Yenilenebilir enerjinin payını artırırken, doğal gaza yönelik altyapı yatırımlarına da hız verdiklerini vurgulayan Dönmez, 5 milyar metreküp seviyesine ulaşan yer altı depolama kapasitesini 2023’te 11 milyar metreküpe çıkarmak için çalışmaların sürdüğünü bildirdi. Dönmez, doğal gaz piyasasında rekabeti daha ileri seviyeye taşımak ve özel sektörün payını artırmak için mevzuat çalışmalarını bu yıl tamamlamayı hedeflediklerini belirterek, şunları kaydetti: “EPİAŞ bünyesinde 2018’de devreye giren Organize Toptan Doğal Gaz Piyasası’na ilave olarak, dün itibarıyla faaliyetlerine başlayan Vadeli Elektrik Piyasası ve ekim ayında faaliyetlerine başlaması öngörülen Vadeli Doğalgaz Piyasası ile ‘milli enerji ve maden’ politikamızın öngörülebilir piyasa başlığı çerçevesinde önemli adımlar atıyoruz.
Bu vesileyle, Alman yatırımcıları, sadece yenilenebilir sektöründe değil, önemli fırsatlar barındıran doğal gaz piyasamızda da daha aktif olarak yer almaya davet etmek istiyorum.” “Hidrojen alanında Türkiye ile somut olarak iş birliği alanları mevcut” Almanya Ekonomi ve Enerji Bakanı Peter Altmaier ise Türkiye ile Almanya arasında enerji sektöründeki iş birliğinin geliştirilmesi ve yeni adımlar atılabilmesi için büyük bir potansiyel olduğunu, bunun enerji dönüşümü ve iklim değişikliğiyle de yakından ilişkili olduğunu söyledi. Uzun yıllardır sürdürülen başarılı iş birliğinin karşılıklı güven oluşturduğunu vurgulayan Altmaier, “Artık çok daha fazla yenilenebilir enerjiden bahsedeceğiz ve bahsetmemiz gerekecek.

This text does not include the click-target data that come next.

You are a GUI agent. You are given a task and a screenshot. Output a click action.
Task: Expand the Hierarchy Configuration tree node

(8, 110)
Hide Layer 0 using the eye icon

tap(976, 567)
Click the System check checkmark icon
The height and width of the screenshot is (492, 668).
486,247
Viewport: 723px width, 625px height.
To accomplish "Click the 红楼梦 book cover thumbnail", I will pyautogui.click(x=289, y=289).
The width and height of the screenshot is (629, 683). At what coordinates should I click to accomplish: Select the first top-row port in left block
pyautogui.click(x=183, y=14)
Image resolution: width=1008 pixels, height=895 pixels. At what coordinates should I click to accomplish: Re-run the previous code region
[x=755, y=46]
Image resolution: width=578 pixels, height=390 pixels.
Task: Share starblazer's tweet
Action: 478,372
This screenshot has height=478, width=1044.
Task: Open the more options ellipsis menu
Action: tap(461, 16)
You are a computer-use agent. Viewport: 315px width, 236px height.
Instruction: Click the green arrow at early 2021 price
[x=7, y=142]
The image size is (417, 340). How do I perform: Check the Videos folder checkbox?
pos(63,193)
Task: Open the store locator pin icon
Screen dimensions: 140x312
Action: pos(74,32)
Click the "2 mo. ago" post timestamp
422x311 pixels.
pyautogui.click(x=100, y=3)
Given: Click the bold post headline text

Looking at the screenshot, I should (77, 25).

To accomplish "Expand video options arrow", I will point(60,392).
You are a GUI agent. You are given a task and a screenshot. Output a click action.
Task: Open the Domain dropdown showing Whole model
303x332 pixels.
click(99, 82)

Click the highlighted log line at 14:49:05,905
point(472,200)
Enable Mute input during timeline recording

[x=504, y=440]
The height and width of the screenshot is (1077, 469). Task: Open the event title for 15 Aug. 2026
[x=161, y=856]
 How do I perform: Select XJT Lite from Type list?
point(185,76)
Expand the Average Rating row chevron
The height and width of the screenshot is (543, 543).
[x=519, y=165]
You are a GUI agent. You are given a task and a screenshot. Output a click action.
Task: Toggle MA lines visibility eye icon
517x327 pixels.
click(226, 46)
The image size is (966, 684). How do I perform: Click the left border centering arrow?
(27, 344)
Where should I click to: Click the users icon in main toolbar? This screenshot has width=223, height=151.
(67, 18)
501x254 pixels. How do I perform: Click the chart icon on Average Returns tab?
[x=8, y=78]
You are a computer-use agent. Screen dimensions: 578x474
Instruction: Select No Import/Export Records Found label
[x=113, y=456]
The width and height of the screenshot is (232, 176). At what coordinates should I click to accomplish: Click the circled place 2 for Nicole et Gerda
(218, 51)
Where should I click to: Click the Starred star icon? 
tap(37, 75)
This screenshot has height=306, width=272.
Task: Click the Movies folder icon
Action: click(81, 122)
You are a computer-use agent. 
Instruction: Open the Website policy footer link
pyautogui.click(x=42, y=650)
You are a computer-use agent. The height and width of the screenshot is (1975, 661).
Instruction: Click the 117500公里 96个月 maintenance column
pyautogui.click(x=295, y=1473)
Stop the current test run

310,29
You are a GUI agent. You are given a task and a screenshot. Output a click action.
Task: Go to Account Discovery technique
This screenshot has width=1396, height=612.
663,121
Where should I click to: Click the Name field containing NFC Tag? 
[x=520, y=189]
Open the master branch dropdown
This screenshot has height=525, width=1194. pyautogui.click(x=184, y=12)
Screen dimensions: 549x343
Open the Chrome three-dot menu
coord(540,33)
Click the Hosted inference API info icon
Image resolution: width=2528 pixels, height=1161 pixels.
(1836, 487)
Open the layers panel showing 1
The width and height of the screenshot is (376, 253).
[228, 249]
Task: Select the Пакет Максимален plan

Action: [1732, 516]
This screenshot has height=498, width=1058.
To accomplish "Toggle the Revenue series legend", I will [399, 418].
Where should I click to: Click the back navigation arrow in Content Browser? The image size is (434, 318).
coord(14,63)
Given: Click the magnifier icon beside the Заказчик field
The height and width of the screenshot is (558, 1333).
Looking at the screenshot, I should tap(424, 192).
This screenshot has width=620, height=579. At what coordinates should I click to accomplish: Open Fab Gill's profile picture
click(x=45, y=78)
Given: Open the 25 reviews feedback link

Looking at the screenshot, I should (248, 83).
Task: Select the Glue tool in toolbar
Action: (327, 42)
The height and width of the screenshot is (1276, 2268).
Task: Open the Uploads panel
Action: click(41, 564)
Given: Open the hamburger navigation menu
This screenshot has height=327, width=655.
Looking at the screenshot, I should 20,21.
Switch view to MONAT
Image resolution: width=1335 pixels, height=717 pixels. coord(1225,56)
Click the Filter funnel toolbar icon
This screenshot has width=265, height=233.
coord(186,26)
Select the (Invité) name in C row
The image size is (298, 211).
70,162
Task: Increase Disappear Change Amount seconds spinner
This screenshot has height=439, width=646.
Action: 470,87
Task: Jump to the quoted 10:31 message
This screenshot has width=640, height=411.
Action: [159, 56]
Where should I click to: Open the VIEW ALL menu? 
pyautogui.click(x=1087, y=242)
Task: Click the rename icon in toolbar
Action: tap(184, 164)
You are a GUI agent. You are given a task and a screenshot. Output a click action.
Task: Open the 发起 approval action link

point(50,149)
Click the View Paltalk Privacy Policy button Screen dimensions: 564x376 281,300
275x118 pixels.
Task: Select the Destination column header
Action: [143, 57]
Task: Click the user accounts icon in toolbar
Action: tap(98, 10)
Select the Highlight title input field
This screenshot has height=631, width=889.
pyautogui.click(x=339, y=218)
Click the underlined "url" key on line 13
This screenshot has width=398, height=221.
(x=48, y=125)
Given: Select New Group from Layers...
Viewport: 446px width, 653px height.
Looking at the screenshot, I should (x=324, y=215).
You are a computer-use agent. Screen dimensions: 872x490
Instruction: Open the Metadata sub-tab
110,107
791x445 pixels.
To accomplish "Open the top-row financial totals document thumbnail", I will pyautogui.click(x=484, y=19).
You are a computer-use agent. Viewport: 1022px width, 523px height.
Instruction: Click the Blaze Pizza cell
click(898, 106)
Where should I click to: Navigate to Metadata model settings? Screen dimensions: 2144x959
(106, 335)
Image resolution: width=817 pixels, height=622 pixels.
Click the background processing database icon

Çalışma gruplarının da yenilenebilir enerji ve yeni teknolojiler, jeotermal soğutma gibi konular üzerine eğilmesi sevindirici. Enerji verimliliği, enerji altyapısı, elektrik ve doğal gaz piyasalarının düzenlenmesi ve termik santrallerin düzenlenmesi de konuşulacak konular arasında.” değerlendirmesinde bulundu. Altmaier, AB’nin Yeşil Mutabakatı’nın gerçekleştirilmesi ve Almanya’daki iklim dönüşümünün fiilen uygulanabilmesinin birçok yeni iş imkanı sunduğuna işaret ederek, şöyle devam etti: “Bu Türk şirketlere de yeni yatırımlar için çok büyük olanaklar yaratıyor.
Türkiye’deki yeni yatırımlar için de önemli bir perspektif sunuyor. Almanya olarak yenilenebilir enerjiye çok büyük yatırımlar yaptık. Ancak birincil enerji ihtiyacımızın yüzde 75’i halen başka ülkelerden temin ediliyor. Petrolü tamamen ithal ediyoruz. Doğal gazın yüzde 75’ini ithal ediyoruz. Taş kömürü ithal ediyoruz. Bütün bu enerjinin Almanya’da üretilmesi mümkün değil. Dolayısıyla gelecekte de yenilenebilir enerjide çok yakın bir ilişkiye ihtiyacımız olacak.” Türkiye’nin ulusal hidrojen stratejisi alanındaki çalışmalardan haberdar olduklarını belirten Altmaier, bu alanda iş birliği yapmaya hazır olduklarını sözlerine ekledi.